You know, I rarely do a basic-basic tutorial, but recent events inspired me! I put together four maxi skirts from African wax print cotton (two adult and two matching toddler skirts), and the project was delightful. Besides the kidney-shaped pocket pieces, every aspect of the skirts were rectangles: the body of the skirt, the waistband, the sash, and the sash carriers.
I got to thinking that I can put together a lovely sash in my sleep, but I had troubles earlier on in my sewing career. While no tutorial can cover *every* eventuality, this is a basic tutorial from a sash made of a stable, woven, nonstretch knit. You need your sash strip – the width and length of the finished sash plus a seam allowance per side.
As you can see above, I cut my sash with a rotary cutter. Tearing is also a great way to get the sash right on the grain; not all wovens tear that well. YOu want everything along the crossgrain as much as possible.
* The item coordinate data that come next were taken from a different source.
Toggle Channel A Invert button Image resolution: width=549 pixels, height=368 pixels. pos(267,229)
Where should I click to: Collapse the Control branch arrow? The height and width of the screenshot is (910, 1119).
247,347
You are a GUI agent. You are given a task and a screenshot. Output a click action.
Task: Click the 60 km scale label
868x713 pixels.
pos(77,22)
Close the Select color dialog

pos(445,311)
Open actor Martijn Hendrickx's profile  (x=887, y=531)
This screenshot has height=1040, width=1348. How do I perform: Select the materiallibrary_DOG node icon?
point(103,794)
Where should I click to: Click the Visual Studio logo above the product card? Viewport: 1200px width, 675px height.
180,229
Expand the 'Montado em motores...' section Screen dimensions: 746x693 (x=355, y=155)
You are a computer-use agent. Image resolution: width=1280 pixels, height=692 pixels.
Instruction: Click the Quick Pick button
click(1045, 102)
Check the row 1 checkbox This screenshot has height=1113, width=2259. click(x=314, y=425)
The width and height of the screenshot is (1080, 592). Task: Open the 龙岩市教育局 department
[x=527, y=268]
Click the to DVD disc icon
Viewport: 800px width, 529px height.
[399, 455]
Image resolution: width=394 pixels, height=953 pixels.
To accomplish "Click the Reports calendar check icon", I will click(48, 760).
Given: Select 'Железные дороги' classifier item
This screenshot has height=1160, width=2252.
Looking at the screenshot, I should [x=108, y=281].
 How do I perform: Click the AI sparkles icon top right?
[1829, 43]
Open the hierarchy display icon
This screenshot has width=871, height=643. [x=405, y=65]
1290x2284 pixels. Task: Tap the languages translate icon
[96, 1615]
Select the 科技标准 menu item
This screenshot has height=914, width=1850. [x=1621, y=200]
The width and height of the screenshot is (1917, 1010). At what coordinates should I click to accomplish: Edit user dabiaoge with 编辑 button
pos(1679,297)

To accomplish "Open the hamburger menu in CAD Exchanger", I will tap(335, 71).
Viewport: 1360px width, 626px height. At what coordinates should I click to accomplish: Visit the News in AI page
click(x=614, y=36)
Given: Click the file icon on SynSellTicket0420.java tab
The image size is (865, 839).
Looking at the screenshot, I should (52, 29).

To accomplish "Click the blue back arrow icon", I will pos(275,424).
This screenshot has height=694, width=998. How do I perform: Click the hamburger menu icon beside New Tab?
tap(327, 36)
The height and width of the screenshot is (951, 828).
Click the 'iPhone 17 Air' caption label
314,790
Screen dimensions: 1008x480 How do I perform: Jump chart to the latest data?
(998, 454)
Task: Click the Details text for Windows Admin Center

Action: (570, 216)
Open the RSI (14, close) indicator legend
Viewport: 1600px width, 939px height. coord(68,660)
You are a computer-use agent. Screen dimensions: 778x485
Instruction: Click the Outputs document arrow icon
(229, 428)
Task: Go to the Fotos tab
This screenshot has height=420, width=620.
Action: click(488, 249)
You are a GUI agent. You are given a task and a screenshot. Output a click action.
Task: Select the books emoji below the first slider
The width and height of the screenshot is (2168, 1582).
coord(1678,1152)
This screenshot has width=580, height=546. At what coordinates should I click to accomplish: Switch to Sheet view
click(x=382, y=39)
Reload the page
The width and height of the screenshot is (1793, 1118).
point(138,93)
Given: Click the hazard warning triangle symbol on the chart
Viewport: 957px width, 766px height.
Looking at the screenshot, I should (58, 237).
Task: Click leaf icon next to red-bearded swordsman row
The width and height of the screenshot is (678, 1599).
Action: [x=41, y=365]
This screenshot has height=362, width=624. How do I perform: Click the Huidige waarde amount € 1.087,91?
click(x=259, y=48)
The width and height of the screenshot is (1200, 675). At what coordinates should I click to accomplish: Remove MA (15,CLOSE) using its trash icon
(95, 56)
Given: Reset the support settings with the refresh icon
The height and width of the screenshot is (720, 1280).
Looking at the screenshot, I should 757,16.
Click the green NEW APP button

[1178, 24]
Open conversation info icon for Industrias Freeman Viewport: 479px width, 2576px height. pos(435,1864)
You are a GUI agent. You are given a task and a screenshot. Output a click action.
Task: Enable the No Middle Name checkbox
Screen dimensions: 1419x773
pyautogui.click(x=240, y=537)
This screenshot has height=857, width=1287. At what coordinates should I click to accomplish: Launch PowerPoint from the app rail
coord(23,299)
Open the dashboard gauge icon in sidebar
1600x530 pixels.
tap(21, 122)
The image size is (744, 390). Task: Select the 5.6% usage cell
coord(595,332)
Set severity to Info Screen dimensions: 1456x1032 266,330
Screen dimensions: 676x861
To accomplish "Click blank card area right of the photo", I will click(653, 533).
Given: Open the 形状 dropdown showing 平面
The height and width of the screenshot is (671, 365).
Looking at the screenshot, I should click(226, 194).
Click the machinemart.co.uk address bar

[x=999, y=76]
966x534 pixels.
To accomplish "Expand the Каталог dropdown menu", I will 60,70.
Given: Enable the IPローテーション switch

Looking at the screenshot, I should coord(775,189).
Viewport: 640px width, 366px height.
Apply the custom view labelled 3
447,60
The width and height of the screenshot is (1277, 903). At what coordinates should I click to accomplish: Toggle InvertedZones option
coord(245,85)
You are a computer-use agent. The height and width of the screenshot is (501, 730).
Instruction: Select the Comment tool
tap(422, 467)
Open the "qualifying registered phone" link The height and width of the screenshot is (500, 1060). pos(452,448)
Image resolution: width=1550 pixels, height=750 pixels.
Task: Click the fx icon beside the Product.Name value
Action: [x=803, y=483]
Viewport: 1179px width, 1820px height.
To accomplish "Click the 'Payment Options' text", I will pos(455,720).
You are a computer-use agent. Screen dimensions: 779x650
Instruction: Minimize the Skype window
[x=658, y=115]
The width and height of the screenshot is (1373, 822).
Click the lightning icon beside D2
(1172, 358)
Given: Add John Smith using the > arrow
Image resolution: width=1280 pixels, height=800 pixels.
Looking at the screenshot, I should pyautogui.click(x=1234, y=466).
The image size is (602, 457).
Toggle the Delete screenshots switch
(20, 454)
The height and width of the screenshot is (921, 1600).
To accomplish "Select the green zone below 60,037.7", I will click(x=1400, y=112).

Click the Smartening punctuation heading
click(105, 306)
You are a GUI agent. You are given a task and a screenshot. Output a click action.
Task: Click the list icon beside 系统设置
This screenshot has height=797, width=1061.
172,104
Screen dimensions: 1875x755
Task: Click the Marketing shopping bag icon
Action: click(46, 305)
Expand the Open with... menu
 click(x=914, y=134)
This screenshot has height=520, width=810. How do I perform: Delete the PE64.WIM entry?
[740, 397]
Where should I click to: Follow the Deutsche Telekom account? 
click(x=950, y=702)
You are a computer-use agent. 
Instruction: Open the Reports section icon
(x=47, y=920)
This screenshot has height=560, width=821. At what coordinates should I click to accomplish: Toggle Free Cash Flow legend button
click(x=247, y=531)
Next, I fold the sash right sides together, lengthwise, and give them a light press. In this photo you can tell the strip is right sides together as the gold metallic print is only on the right side of the fabric:
Then right sides together I sew up the long edge, leaving about a 2″ gap in the middle of the long edge. I backstitch firmly at this gap:
Taking the piece to the ironing board, I iron the seam allowances back toward the main part of the strip – one at a time. I do this for both long edge seam allowances, and all four short edge seam allowances. This is a great time to really use that iron to press the strip into a flat shape:
At the gap, I carefully fold down the seam allowance and press that too:
Now, it’s time to turn the sash right-sides out. Leaving the gap in the center of the strip makes it easier to turn. If the sash is narrow, I use a wooden chopstick to turn:
Close the gap of the sash by a slip-stitch or machine topstitch, give a final press – and voila!